■ **Stated task**
Extract the lines from the first one through the line containing "Looking at the screenshot, I should [x=319, y=397].", including both, and copy them word for word without the pictures.
[Start]
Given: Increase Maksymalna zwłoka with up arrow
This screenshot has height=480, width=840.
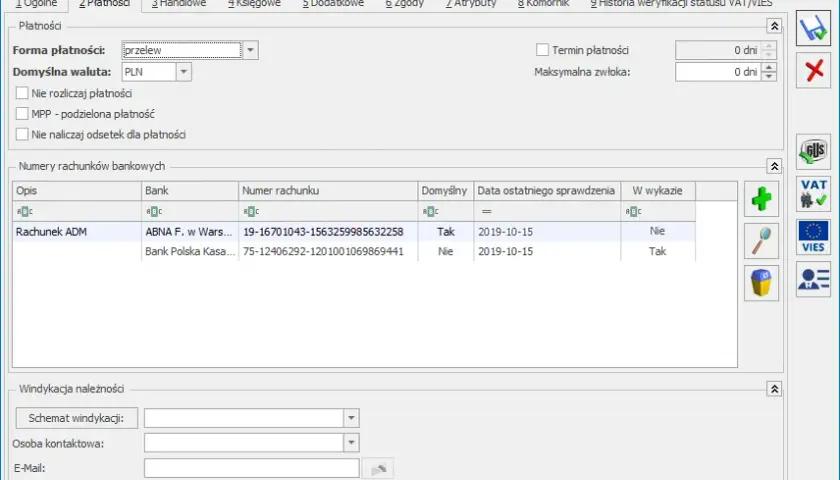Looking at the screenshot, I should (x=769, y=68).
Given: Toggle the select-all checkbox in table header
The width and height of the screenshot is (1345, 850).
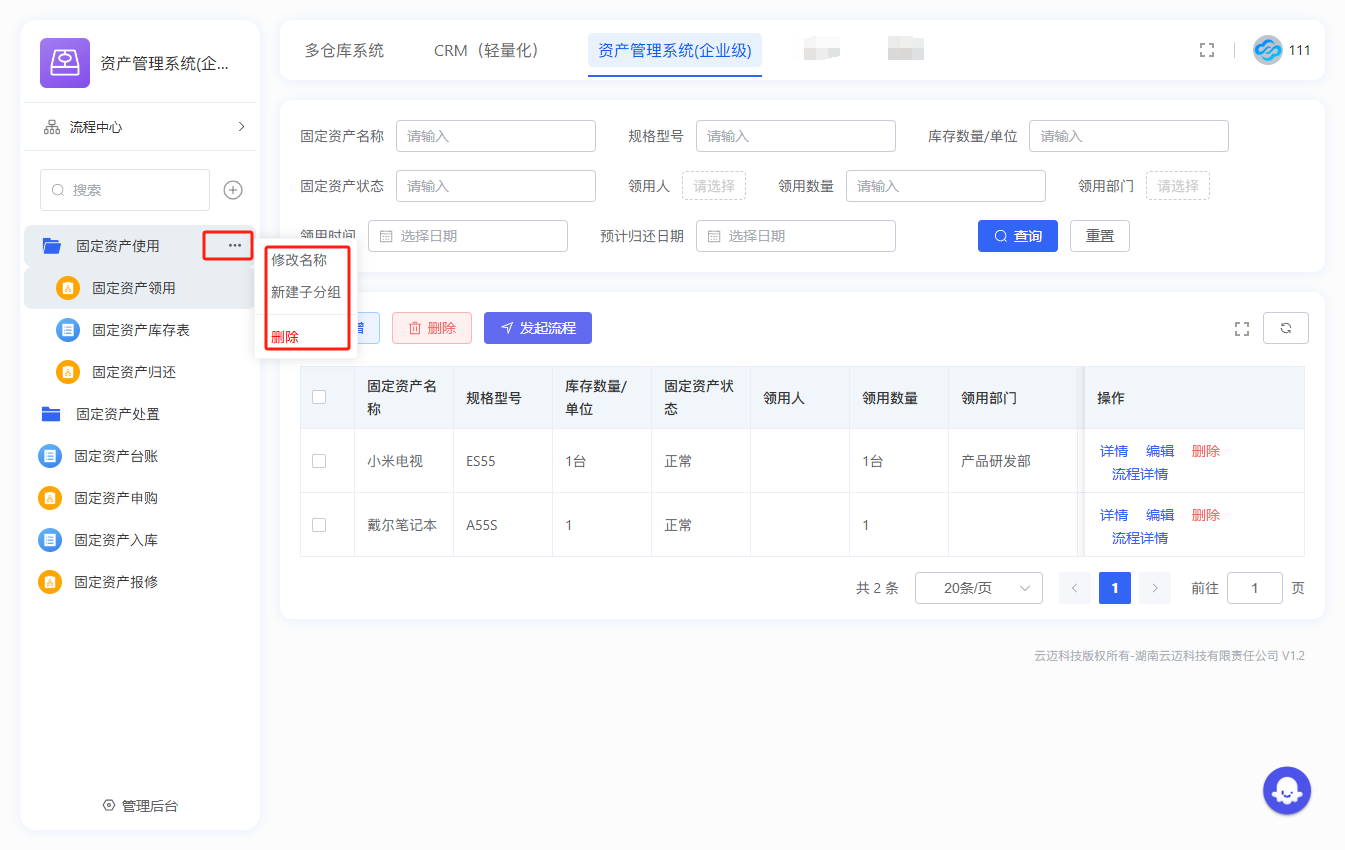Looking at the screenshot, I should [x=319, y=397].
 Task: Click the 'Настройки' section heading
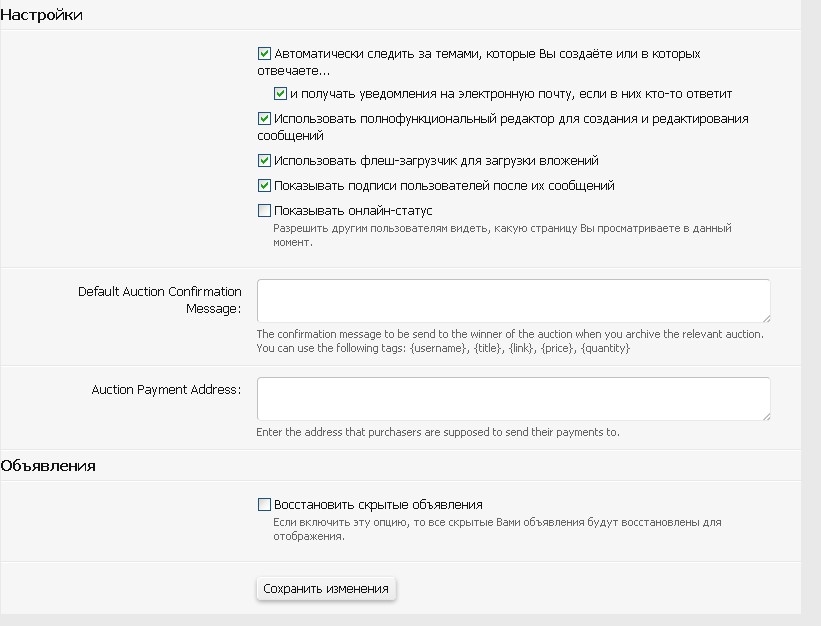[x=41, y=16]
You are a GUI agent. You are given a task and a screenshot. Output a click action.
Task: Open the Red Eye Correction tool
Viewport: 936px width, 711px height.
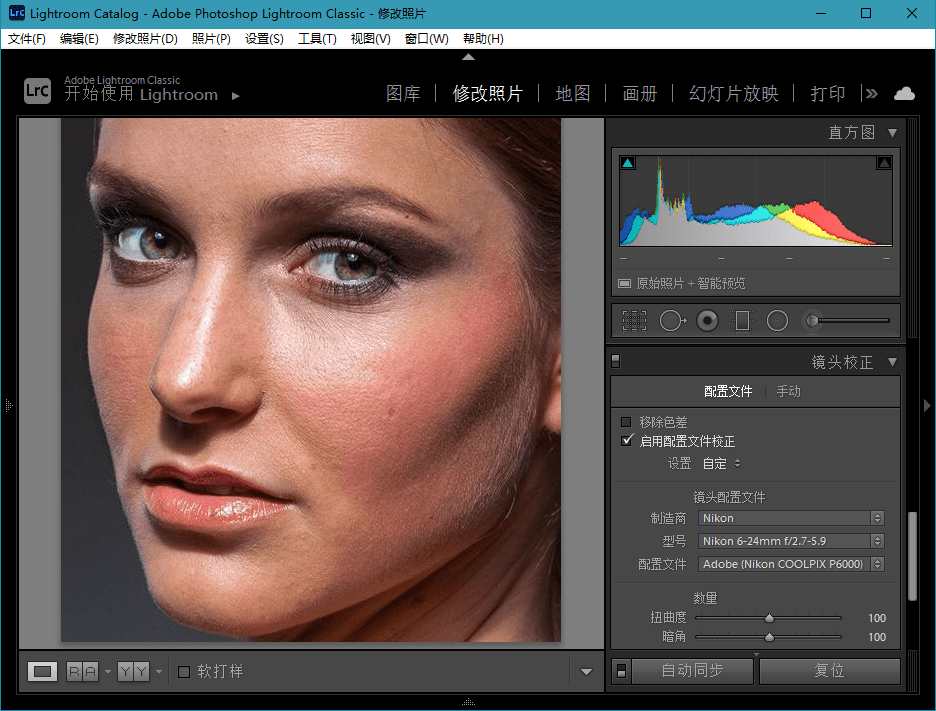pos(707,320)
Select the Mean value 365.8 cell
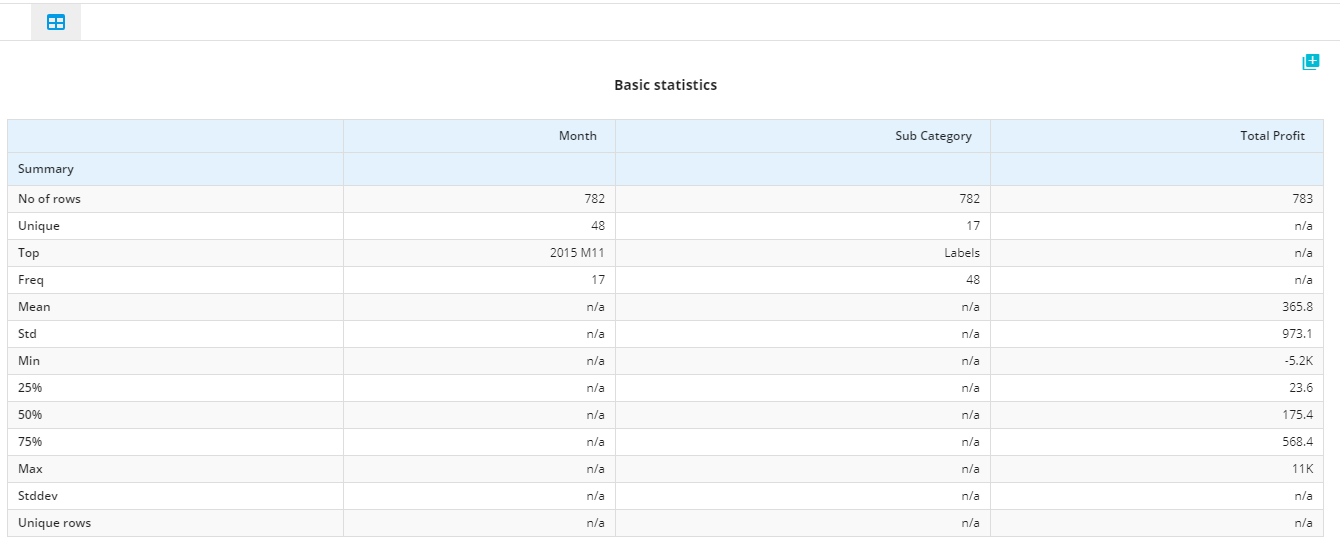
[End]
■ **Written response**
Given: Increase Maksymalna zwłoka with up arrow
This screenshot has height=480, width=840.
Looking at the screenshot, I should (x=769, y=68).
Given: Toggle the select-all checkbox in table header
The width and height of the screenshot is (1345, 850).
Looking at the screenshot, I should [x=319, y=397].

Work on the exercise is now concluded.